» **PROBLEM**: From the forum thread about metal music, return the passage starting at "Music isn't really" and ending at "consensus has spoken.", copied word for word.

Metal has been rebellious within the last twenty years. The Norwegian black metal of the early 90s was about as rebellious as a very white, very male, very heterosexual art form can be. If we change the statement to the last ten years, then I agree with The Shaman, metal is no longer rebellious.

Music isn't really controversial any more, I don't think it can be. Everything's too diverse now, too ironic and post-modern. There are no longer Sex Pistol or gangsta rap style moral panics. No one cares, it's just music. The hipster is the rightful king of the current age and he doesn't care about anything, it's all a pose. Same with Lady Gaga, she's the anti-metal, all surface, pose, irony. No authenticity, at least in her performances. The phonies have won, Holden!


----------



## TarionzCousin (Oct 15, 2010)

:sigh:  
The consensus has spoken.

» **DATA EXCERPTS**:
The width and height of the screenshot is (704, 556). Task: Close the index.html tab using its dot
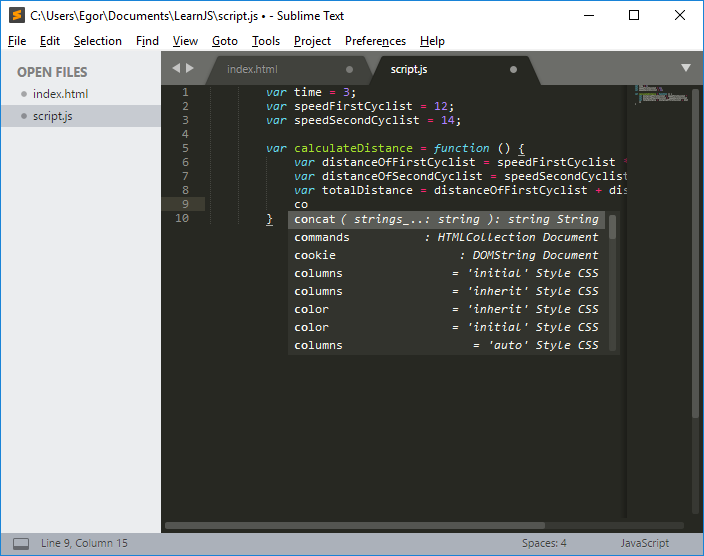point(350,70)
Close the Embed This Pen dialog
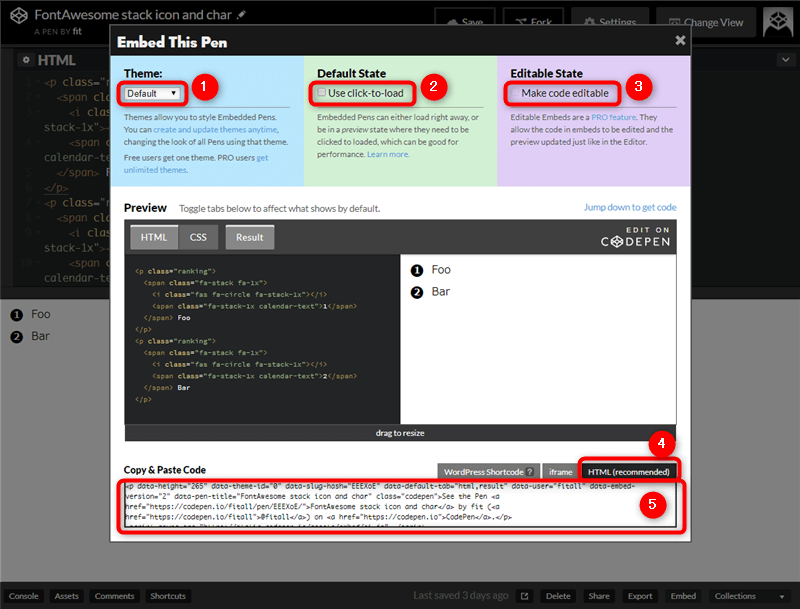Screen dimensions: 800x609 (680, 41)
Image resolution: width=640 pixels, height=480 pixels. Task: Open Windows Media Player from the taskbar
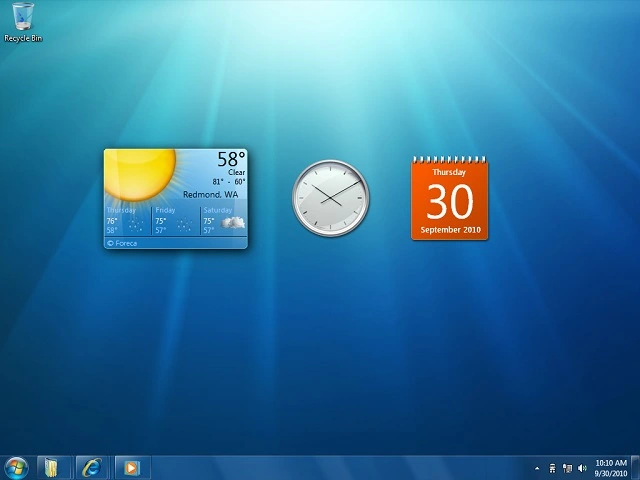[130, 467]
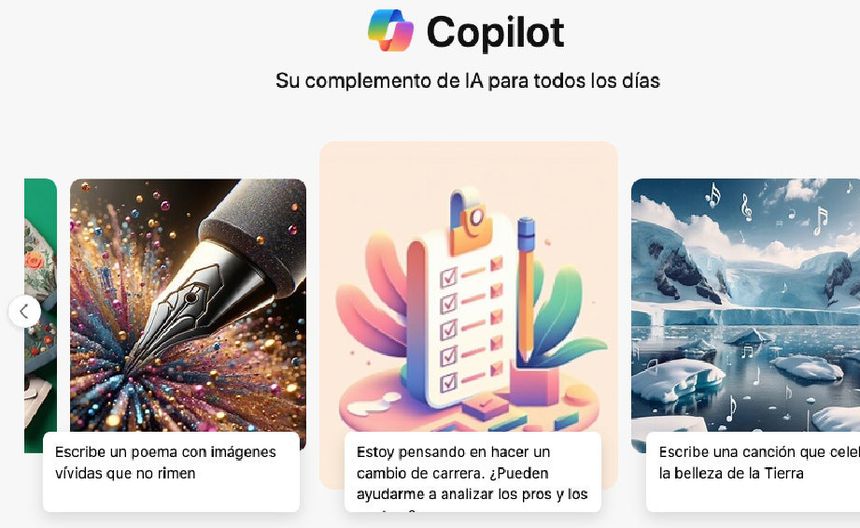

» **EXPECTED OUTPUT**:
Music isn't really controversial any more, I don't think it can be. Everything's too diverse now, too ironic and post-modern. There are no longer Sex Pistol or gangsta rap style moral panics. No one cares, it's just music. The hipster is the rightful king of the current age and he doesn't care about anything, it's all a pose. Same with Lady Gaga, she's the anti-metal, all surface, pose, irony. No authenticity, at least in her performances. The phonies have won, Holden!


----------



## TarionzCousin (Oct 15, 2010)

:sigh:  
The consensus has spoken.